Framework	A3 mapping	Research interpretation
CIA	Confidentiality and Integrity primary; Availability secondary	Protect result objects and related artifacts from cross-user read, write, delete, export, and rerun actions.
STRIDE	Elevation of Privilege, Information Disclosure, Tampering, Repudiation	A normal user gains object-level access beyond their policy and may leave insufficient audit evidence.
PASTA	Stage 3 decomposition, Stage 4 threat analysis, Stage 5 vulnerability analysis, Stage 6 attack modeling	Decompose result, image, log, model-version, and benchmark objects; test each action with cross-user fixtures.
OWASP API Security	API1:2023 Broken Object Level Authorization	Every endpoint that receives an object ID and acts on a record needs object-level authorization, not only authentication.
MITRE ATLAS	Relevant to model exposure and exfiltration-through-inference concerns, including AML.T0024 Exfiltration via ML Inference API when result access exposes model behavior or inference outputs.	A3 can leak AI outputs and model metadata from stored objects rather than live inference alone.

Defense Mapping To Existing D1-D11 Controls

D1 is the primary control because it includes both authentication and object checks.

Control	Role against A3	Validation
D1 JWT Auth + Object Checks	Primary control. Validate token, derive subject context, and enforce object ownership or policy on every result action.	Cross-user reads, exports, deletes, reruns, and label updates return 403 or policy-shaped 404.
D6 Sanitized Logging	Records object-denied events without storing tokens, request bodies, or sensitive images.	Logs include user id, action, object id hash, owner mismatch, tenant, status, and trace id.
D5 Query Anomaly Detection	Detects ID walking, repeated object misses, and abnormal result-export patterns.	Alert on high object-denied rates or many neighboring result IDs from one user.
D4 Private Backend Subnet	Does not fix A3 directly, but ensures result access remains mediated by the Pi gateway rather than backend side routes.	Client VLAN cannot fetch backend-local result or benchmark files.

Research Notes: What To Measure Experimentally

A3 is well suited for automated cross-user authorization tests.

Object action matrix

For each object type, test read, list, export, delete, compare, rerun, and annotate.
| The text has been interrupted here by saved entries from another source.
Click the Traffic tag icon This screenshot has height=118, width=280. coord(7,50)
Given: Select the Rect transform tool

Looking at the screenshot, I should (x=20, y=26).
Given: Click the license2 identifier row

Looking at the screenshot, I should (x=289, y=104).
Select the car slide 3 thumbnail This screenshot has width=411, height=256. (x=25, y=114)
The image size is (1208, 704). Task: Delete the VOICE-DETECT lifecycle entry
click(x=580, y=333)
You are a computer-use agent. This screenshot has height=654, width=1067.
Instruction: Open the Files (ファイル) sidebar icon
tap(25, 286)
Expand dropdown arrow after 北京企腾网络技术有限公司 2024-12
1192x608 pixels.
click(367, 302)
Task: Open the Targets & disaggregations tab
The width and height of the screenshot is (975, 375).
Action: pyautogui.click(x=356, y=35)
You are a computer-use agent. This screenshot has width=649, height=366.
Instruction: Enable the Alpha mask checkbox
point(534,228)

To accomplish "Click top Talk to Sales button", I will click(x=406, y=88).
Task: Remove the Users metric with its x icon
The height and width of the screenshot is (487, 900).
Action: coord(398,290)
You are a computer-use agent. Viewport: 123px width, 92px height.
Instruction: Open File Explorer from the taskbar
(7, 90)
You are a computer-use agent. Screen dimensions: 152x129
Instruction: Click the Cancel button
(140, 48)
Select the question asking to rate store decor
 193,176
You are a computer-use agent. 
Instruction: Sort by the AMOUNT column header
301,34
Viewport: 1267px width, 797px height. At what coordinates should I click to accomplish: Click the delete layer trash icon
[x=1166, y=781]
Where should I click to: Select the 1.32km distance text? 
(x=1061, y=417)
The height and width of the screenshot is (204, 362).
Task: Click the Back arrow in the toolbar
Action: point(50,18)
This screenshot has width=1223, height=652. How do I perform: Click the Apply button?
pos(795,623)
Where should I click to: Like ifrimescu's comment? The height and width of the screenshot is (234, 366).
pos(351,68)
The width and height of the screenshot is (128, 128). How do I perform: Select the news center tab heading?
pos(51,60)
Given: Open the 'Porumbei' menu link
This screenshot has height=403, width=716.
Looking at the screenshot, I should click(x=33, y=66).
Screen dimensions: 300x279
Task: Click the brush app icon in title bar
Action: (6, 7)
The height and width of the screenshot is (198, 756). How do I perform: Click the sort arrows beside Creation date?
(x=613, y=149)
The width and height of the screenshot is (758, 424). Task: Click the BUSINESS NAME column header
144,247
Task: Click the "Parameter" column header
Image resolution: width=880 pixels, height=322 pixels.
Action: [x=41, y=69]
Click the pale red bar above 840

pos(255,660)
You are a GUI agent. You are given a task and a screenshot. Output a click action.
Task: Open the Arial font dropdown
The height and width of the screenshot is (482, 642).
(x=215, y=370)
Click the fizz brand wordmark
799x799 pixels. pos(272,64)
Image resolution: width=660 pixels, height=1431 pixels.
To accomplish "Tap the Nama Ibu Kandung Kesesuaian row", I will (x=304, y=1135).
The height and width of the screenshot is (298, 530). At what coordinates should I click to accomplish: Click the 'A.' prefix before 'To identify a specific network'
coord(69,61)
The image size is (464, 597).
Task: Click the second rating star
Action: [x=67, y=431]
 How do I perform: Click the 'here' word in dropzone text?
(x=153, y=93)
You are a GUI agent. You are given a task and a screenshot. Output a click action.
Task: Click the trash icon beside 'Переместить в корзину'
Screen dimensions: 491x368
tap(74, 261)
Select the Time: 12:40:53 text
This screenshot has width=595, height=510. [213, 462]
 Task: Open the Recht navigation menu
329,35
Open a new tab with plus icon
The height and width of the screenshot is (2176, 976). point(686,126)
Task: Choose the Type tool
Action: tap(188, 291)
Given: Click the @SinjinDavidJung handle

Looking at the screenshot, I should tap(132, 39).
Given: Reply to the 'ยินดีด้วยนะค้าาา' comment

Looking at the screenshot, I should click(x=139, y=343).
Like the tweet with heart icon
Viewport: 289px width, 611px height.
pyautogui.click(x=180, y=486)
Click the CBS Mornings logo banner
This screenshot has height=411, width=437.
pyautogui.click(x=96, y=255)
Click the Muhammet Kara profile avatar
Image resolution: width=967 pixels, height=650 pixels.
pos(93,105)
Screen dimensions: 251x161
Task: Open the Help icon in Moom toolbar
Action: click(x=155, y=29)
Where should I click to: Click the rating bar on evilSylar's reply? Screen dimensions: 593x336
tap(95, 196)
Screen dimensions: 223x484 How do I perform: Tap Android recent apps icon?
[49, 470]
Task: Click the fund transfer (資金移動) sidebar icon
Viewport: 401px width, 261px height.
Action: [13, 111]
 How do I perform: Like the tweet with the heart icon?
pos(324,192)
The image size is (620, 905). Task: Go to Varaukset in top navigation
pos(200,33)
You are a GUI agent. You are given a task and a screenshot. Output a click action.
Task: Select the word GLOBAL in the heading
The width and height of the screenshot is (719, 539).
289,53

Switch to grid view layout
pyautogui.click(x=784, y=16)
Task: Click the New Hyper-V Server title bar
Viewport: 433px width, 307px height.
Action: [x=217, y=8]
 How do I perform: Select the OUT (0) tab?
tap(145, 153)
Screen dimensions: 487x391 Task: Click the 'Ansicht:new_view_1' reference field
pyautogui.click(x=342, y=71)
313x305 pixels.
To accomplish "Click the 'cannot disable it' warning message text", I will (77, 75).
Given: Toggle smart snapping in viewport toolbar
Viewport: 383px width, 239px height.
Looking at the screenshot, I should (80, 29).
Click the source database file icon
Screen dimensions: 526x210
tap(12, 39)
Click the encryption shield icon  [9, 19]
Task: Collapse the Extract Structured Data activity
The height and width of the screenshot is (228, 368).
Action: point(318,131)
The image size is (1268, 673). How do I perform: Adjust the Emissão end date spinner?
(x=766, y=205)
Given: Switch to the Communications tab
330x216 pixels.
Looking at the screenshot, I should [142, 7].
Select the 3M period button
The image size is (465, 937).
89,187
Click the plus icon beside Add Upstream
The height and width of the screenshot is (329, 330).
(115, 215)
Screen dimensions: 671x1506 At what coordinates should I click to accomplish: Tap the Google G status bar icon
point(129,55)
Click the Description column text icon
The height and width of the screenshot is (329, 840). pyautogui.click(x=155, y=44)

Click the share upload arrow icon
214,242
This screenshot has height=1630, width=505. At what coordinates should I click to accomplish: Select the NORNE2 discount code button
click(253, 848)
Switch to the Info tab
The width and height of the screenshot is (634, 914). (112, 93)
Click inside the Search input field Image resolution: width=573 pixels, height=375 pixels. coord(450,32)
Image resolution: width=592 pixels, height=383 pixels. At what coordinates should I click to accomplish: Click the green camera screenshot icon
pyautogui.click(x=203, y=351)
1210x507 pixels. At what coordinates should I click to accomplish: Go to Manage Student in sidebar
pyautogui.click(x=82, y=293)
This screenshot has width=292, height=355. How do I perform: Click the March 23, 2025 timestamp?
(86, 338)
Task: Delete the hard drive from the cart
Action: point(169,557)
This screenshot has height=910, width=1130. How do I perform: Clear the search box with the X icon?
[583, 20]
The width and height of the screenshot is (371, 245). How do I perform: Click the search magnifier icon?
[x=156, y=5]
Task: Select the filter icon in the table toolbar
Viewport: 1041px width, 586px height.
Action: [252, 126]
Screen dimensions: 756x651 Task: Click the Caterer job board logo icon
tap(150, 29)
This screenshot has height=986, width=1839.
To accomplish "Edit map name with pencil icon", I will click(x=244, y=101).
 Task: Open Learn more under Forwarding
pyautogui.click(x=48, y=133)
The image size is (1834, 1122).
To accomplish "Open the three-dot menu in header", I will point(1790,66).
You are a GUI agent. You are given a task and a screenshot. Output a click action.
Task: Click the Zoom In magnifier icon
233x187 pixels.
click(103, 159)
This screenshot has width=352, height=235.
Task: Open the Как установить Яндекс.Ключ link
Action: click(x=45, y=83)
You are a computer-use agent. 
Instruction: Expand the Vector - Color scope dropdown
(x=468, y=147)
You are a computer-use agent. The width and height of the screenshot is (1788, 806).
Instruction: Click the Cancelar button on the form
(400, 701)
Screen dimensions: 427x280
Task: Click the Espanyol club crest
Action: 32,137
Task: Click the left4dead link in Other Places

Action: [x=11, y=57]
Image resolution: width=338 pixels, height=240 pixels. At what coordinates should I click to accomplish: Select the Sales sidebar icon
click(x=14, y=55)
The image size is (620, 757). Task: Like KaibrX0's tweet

The expected result is own object allowed, cross-user object denied, admin scoped by policy, and unrelated tenant denied.

Query-level enforcement

Measure whether secure queries use owner or policy scope at the database layer, not just post-query filtering. Post-query checks can still leak timing and existence signals.

Enumeration resistance

Compare sequential IDs and opaque IDs. Opaque IDs reduce guessability, but the authorization test must still fail safely if a valid cross-user ID is known.

Audit quality

Measure object-denied counts, ID-walk patterns, cross-owner mismatch rates, and whether logs contain enough context for incident response without leaking payloads.

Key Takeaways

Authentication is a starting point, not an object-level access decision.

A3 occurs when the gateway loads objects by client-supplied ID without proving the caller may act on that object.
Result objects in Edge AI carry sensitive model behavior, backend routing, and experiment metadata, not just labels.
D1 must enforce object ownership or policy on every read, list, export, delete, rerun, and annotation route.
Automated tests should include cross-user fixtures for every object family in the portal.